SB2016100318 - Fedora 25 update for chromium
Published: October 3, 2016 Updated: April 24, 2025
Security Bulletin ID
SB2016100318
CSH Severity
High
Patch available
YES
Number of vulnerabilities
2
Exploitation vector
Remote access
Highest impact
Code execution
Breakdown by Severity
- Low
- Medium
- High
- Critical
Description
This security bulletin contains information about 2 vulnerabilities.
1) Arbitrary code execution (CVE-ID: CVE-2016-5177)
CWE-ID: CWE-416 - Use After Free
CVSSv4: CVSS:4.0/AV:N/AC:L/AT:N/PR:N/UI:A/VC:H/VI:H/VA:H/SC:N/SI:N/SA:N/E:U/U:Amber
The vulnerability allows a remote user to cause arbitrary code execution on the target user's system.
The weakness exists due to use-after-free memory error in the V8 engine.
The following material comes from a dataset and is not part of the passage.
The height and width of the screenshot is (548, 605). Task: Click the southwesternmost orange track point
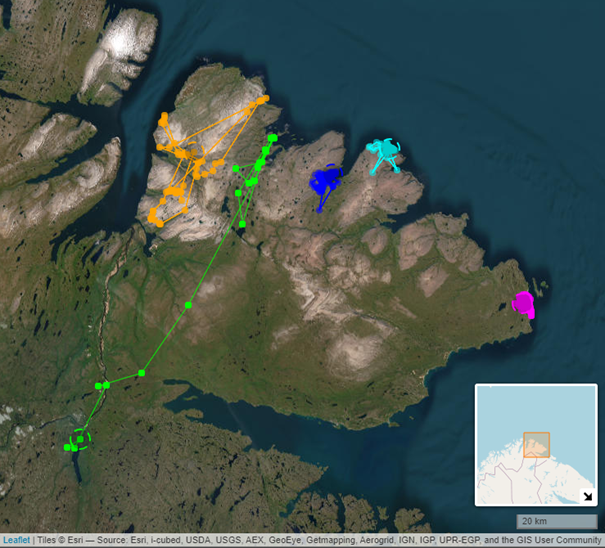pyautogui.click(x=153, y=218)
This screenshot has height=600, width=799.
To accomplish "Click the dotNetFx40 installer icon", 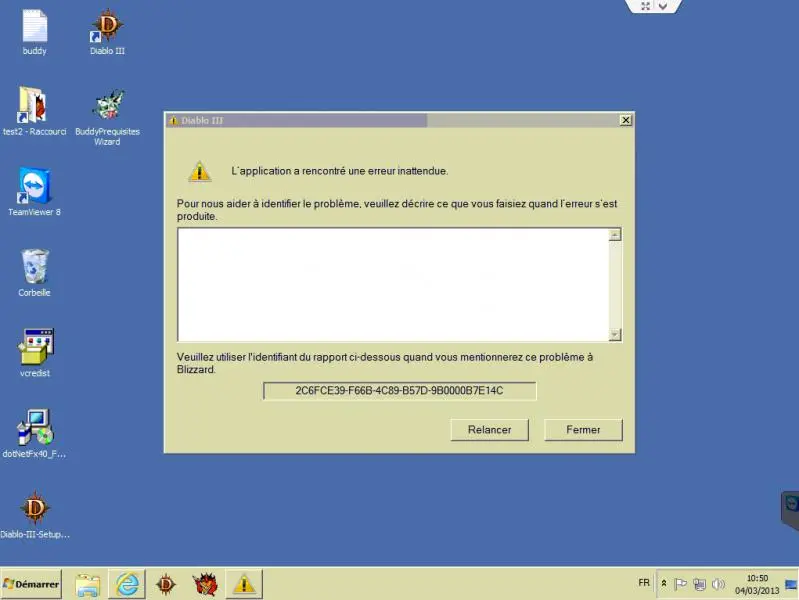I will 34,428.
By sending a specially crafted content and tricking the victim to upload it attackers can trigger the arbitrary code to be executed.
Successful exploitation of the vulnerability results in arbitrary code execution on the vulnerable system.
2) Arbitrary code execution (CVE-ID: CVE-2016-5178)
CWE-ID: CWE-20 - Improper input validation
CVSSv4: CVSS:4.0/AV:N/AC:L/AT:N/PR:N/UI:A/VC:H/VI:H/VA:H/SC:N/SI:N/SA:N/E:U/U:Amber
The vulnerability allows a remote user to cause arbitrary code execution on the target user's system.
The weakness exists due to insufficient input validation. By sending a specially crafted content and tricking the victim to upload it attackers can trigger the arbitrary code to be executed.
Successful exploitation of the vulnerability results in arbitrary code execution on the vulnerable system.
Remediation
Install update from vendor's website.